Il aura suffi d’une phrase, lancée comme un soupir agacé, pour réveiller l’hémicycle belge ce jeudi soir. Bart De Wever, Premier ministre silencieux depuis le début des débats sur la déclaration de politique générale, s’est soudain levé pour corriger ce qu’il considère comme une atteinte gravissime à sa patience , l’accusation de laisser des enfants dormir dehors.
Oui, il existe des sujets capables de ressusciter un Premier ministre mutique. Le reproche moral en fait partie.
Le réveil du sphinx flamand
Depuis des heures, De Wever observait la joute parlementaire comme un professeur fatigué corrigeant des copies médiocres.
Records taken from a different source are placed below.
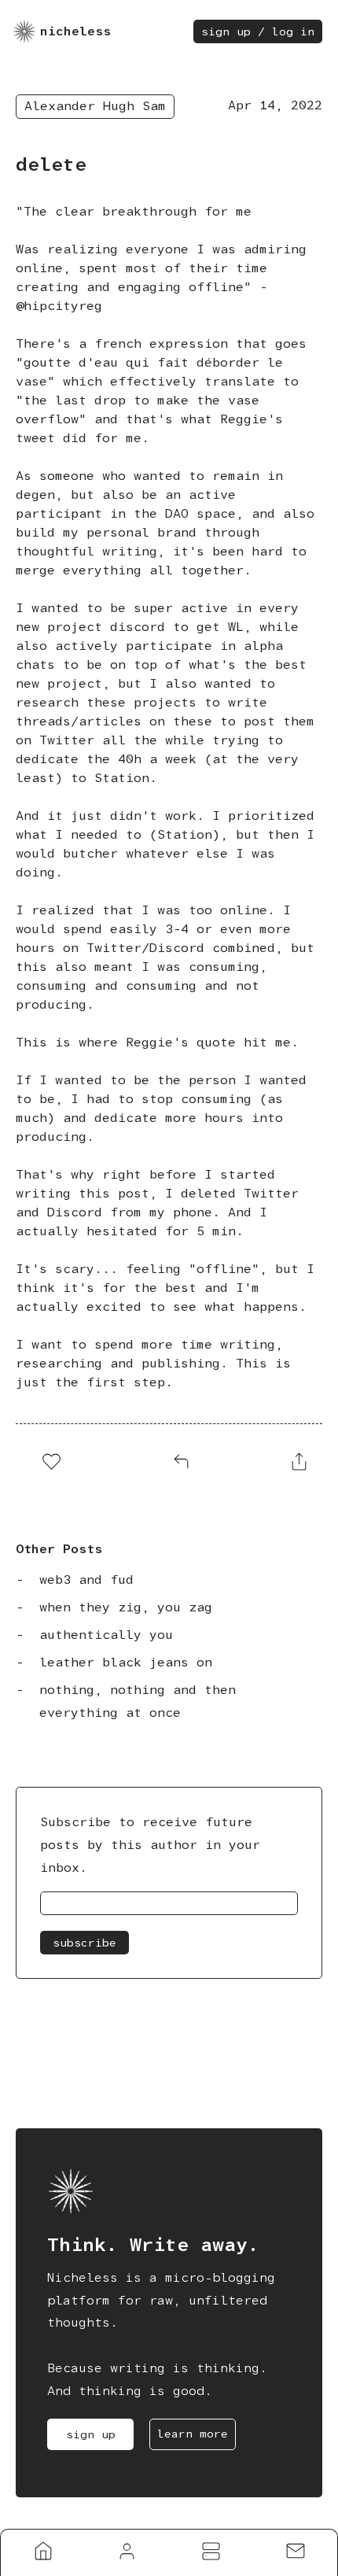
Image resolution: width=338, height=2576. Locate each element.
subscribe (84, 1943)
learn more (192, 2434)
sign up (91, 2434)
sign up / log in (257, 31)
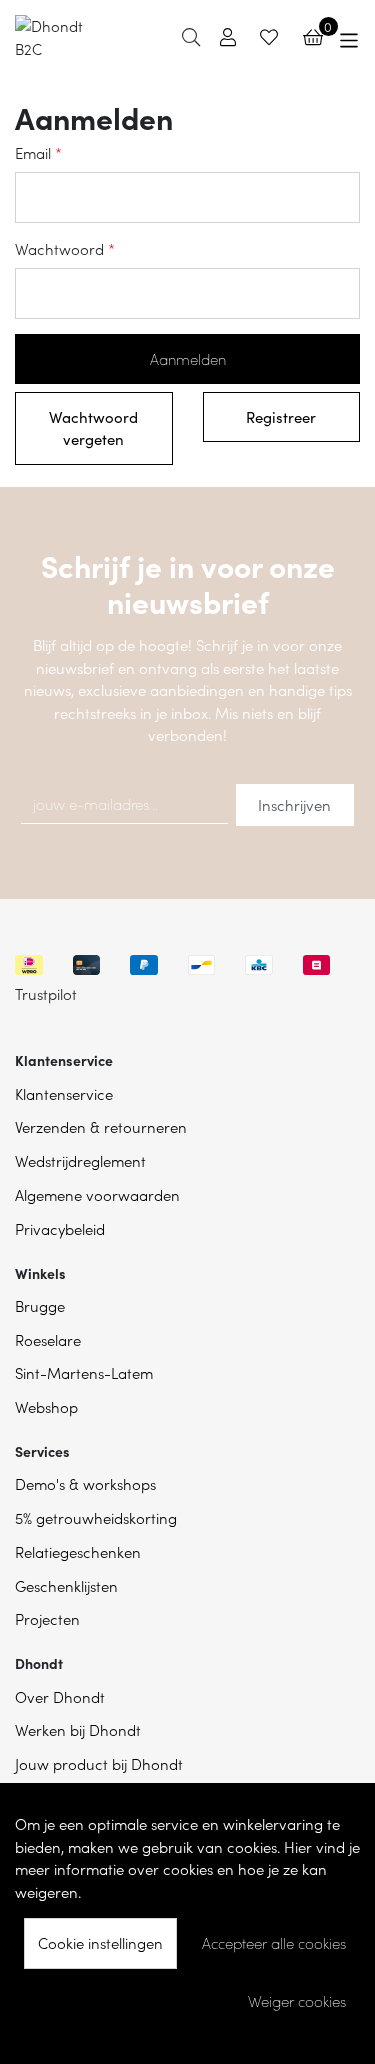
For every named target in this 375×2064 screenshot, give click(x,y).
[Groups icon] (349, 37)
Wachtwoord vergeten (93, 428)
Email (33, 152)
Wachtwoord (59, 248)
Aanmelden (188, 359)
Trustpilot (46, 993)
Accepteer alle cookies (274, 1943)
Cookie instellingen (100, 1942)
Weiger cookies (297, 2001)
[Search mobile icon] (191, 36)
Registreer (281, 417)
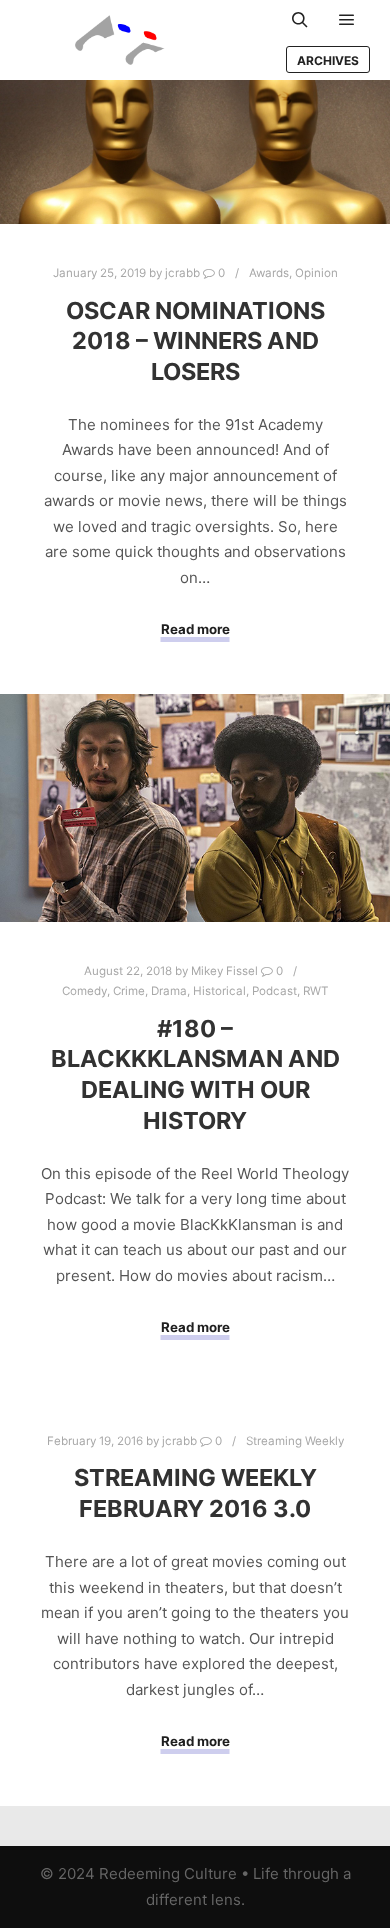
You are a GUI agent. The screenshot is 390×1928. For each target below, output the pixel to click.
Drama (169, 991)
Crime (129, 991)
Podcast (274, 991)
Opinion (316, 273)
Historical (219, 991)
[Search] (300, 20)
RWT (315, 991)
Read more (195, 629)
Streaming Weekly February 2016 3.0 (195, 1493)
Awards (269, 273)
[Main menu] (347, 20)
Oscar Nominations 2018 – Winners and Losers (195, 341)
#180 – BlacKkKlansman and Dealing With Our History (195, 1074)
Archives (328, 60)
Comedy (84, 991)
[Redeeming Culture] (120, 40)
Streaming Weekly (295, 1441)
Mais quand le député Groen, Matti Vandemaele, a osé affirmer que le gouvernement laissait des enfants passer la nuit sur les trottoirs, le Premier ministre est sorti de son silence, tel un sage bouddhiste soudain piqué par un moustique.
« L’indécence a des limites », lâche-t-il.
Une phrase lourde, presque solennelle, qui aurait pu impressionner si elle n’avait pas été immédiatement suivie d’un classique du répertoire politique belge , la pirouette vers le passé.
Vivaldi, cet héritage éternellement commode
Car pour De Wever, tout est simple , oui, des familles ont dormi dehors. Mais c’était pire avant. Sous Vivaldi. Sous Groen. Sous tout le monde sauf lui.
Rappel utile , plus un gouvernement s’éloigne dans le temps, plus il devient responsable de tout, y compris du mauvais temps et des embouteillages du Ring.
« L’État avait été condamné des milliers de fois », rappelle-t-il avec une indignation lumineuse, oubliant qu’un chiffre aussi vertigineux ne résout pas vraiment la question posée aujourd’hui.
Mais qu’importe , l’essentiel est que le boomerang revienne dans le camp adverse.
Les familles refusent l’aide ? L’argument-miracle.
Pour couronner sa démonstration, De Wever affirme qu’en théorie, aucune famille ne devrait dormir dehors actuellement :
il y a des places dans les centres d’accueil, mais certaines les “refusent”.
Voilà donc la cause profonde du problème , le libre arbitre des enfants de 4 ans et leur passion pour les trottoirs froids de Bruxelles.
C’est un raisonnement parfait — si l’on considère que la réalité sociale est un roman écrit par Kafka sous amphétamines.
Groen contre-attaque : “des mensonges flagrants”
La réplique de Matti Vandemaele ne tarde pas , il accuse De Wever de distordre la réalité et d’abandonner sciemment des familles vulnérables.
Selon les travailleurs sociaux, rappelle-t-il, le refus n’est pas un “choix libre”, mais la conséquence d’un système saturé, opaque, et parfois humiliant.
Et c’est là que le débat quitte le terrain des chiffres pour entrer dans celui, bien plus glissant, de la responsabilité morale. Un terrain où chaque parti croit avoir la supériorité morale… jusqu’à ce qu’on regarde les faits.
Une soirée belge comme on les aime : du spectacle, peu de solutions
Au final, cette passe d’armes aura surtout montré que la gestion de l’accueil en Belgique reste un Rubik’s Cube institutionnel , tout le monde le manipule, personne ne le résout, et chacun accuse l’autre d’avoir mélangé les couleurs.
Quant aux enfants qui dorment dehors ?
Ils continueront probablement de jouer les figurants involontaires dans une pièce où les acteurs principaux préfèrent débattre de l’indécence… plutôt que d’y mettre fin.